Supermarket trolleysIf, like me, you are used to a grocery delivery, the recent weather has probably changed things a bit. My Riverford delivery could not get through so I foud myself having to do a ‘big shop’ – not something I’ve needed to do for a long while. I rely on Riverford from my dairy and groceries, Hazeldene for my local organic meat, Darvell’s for delicious bread, and Lucia’s for ham, oil, pasta and anything else that looks tempting. Eco cleaning materials come from Healthright mostly or mail order. Which leaves Waitrose for biscuits and… oh yes, fish…

…well, as you can see, I’m not a ‘big’ shopper’.

But, running low on everything saw me with a piled up trolly in Waitrose. I was turning the clock back about three years and looking at the system with new eyes.

The choice we have! We could be hungry and walk into a supermarket and get confused about what to eat. We are, literally, spoilt for choice. We say: what do I fancy? We hum and ha. What kind of meat? What kind of fish? It’s all there, so much to choose from. You are almost surprised if they don’t have something. Surely they can fly it in from Israel, of the USA, or South Africa. Someone has to have it, we need it for a recipe!

If I’m honest, the site of all that food makes me sick.

Yes, it’s great that people who ‘can’t cook won’t cook’ can pop in and get a ready meal at the end of a busy day. And in our hectic life cooking can take up so much time. I can see how it all happened. It’s all about demand and supply.

But, and it’s a big but for me, if we lose our relationship with our food we have lost our relationship with something vitally important. We eat to sustain ourselves, we eat to keep alive. Food is how we take in minerals and vitamins that sustain our bodies. This is a pretty important stuff.

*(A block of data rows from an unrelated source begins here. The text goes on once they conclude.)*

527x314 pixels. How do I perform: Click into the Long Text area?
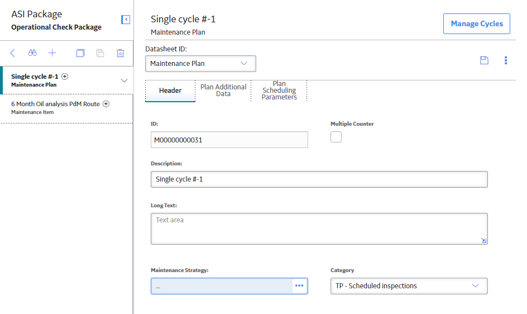click(319, 229)
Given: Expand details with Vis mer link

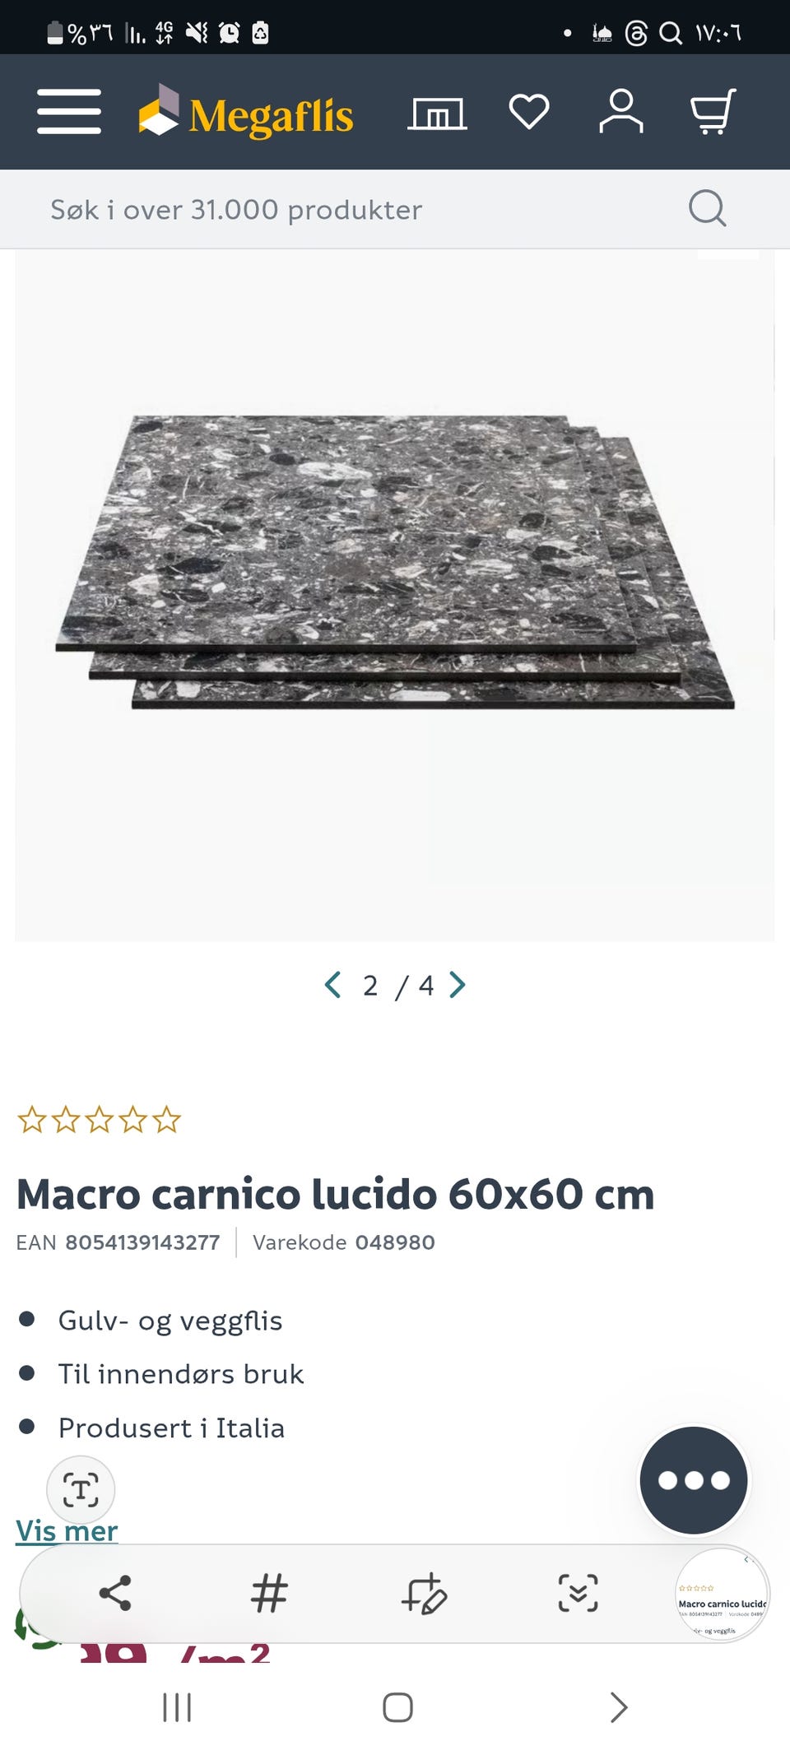Looking at the screenshot, I should [67, 1531].
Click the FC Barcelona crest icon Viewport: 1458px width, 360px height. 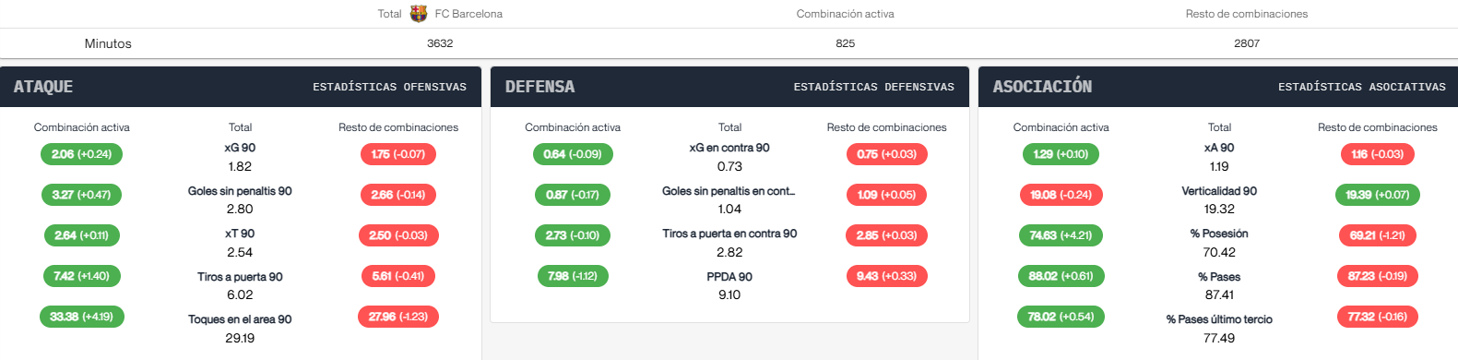tap(419, 13)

Yet, here we are relying on some complete unknown commercial manufacturer to make it for us and add ’stuff’ to it so that it will last a week or so longer before going off. Yes, there are rules and regs about additives, of course it’s ’safe’ to eat. But how much goodness is there in it?  And I mean real goodness, not chemically manufactured additives and the nutritionalists recommed for daily intake.

And why does everything contain ‘flavouring’ as if the food doesn’t have any?

We need to have a relationship with our food. We need to know what we are eating. We need to understand what it is to eat the right food at the right time of year. Seasonal food provides the goodness we need for that season. There is a lot of stored energy in root veg.

I nearly didn’t publish this as it sounded like a “bah humbug”, but then I read this article in the Economist.

This supermarket monopsonist system is not sustainable. But who is going to say so? Not the farmers. Not the supermarkets. Not the shoppers who are laregley unaware of the problem. Not the government unless the people ask them to…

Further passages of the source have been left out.